Graphene to Power Future Computer Chips

Submitted by lalit on February 5, 2010 - 7:58pm.

It has been said for quite sometime that silicon will soon reach its limit as computer chips become smaller and faster. Graphene – a crystalline form of carbon is hailed as a successor to silicon. However, when graphene based chip are made using conventional deposition techniques, they tend to degenerate and lose their two dimension hexagonal arrays perfect for fabricating electronic devices. Basically, with conventional deposition techniques graphene turns to graphite, which is of no use in electronic chips.

Penn State’s Electro Optics Center Materials (EOC) Division claims to have perfected a method called silicon sublimation that thermally removes silicon from silicon carbide wafers leaving behind pure graphene.

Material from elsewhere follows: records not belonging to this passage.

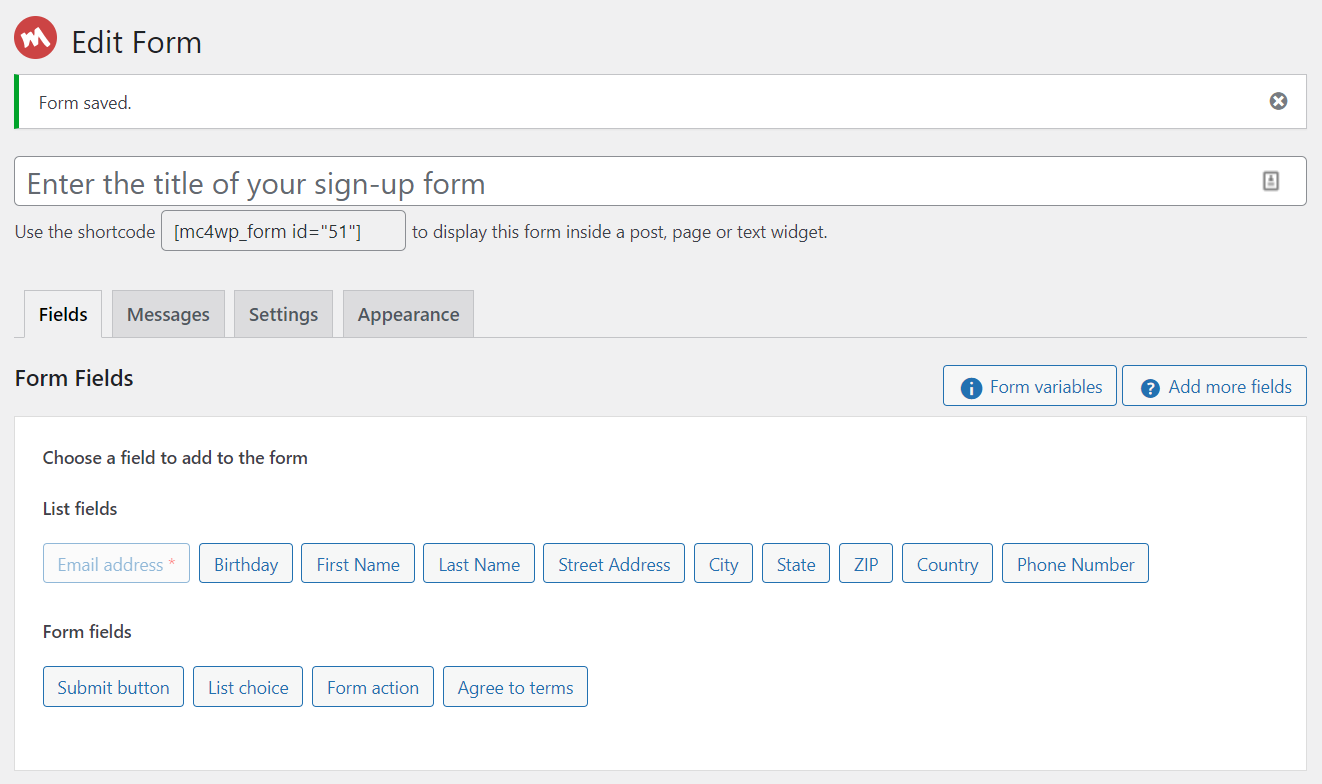Select the mc4wp_form shortcode box
The width and height of the screenshot is (1322, 784).
[283, 231]
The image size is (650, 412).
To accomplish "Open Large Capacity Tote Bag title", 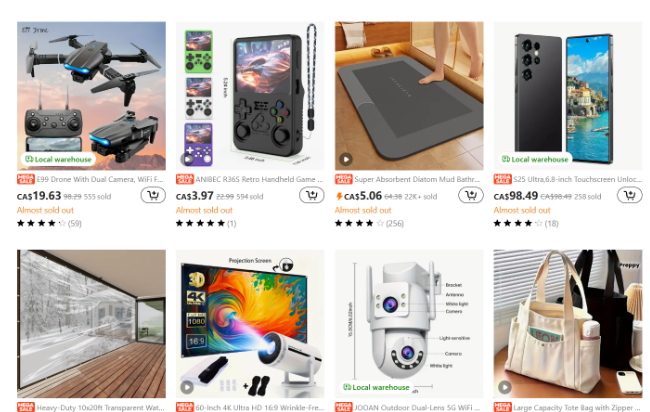I will [577, 407].
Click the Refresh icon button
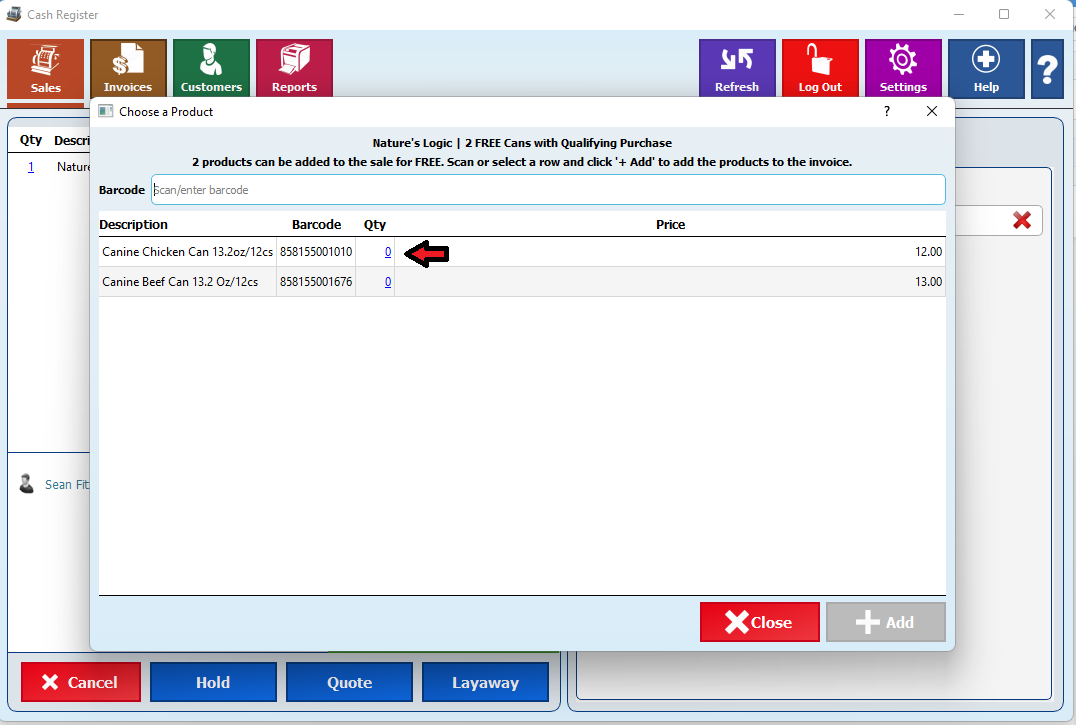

Silicon sublimation method has been tried before to produce graphene, but EOC says that they have tweaked the process to produce larger 4-inch wafers, which wasn’t done before.
EOC claims that graphene chips can be 100-to-1,000 times faster than silicon chips and will enable more sensitive sensors, electronics, displays, solar cells and hydrogen storage devices. In theory, graphene chips can easily cross the 100GHz barrier, whereas silicon based chips are limited to 30GHz only.

EOC has already started working on 200mm (8-inch) wafer that can be used in standard chip fabrication equipment to produce graphene chips. Graphene is a very promising replacement for silicon in computer chips and chips based on graphene should come to the market in next 5-10 years.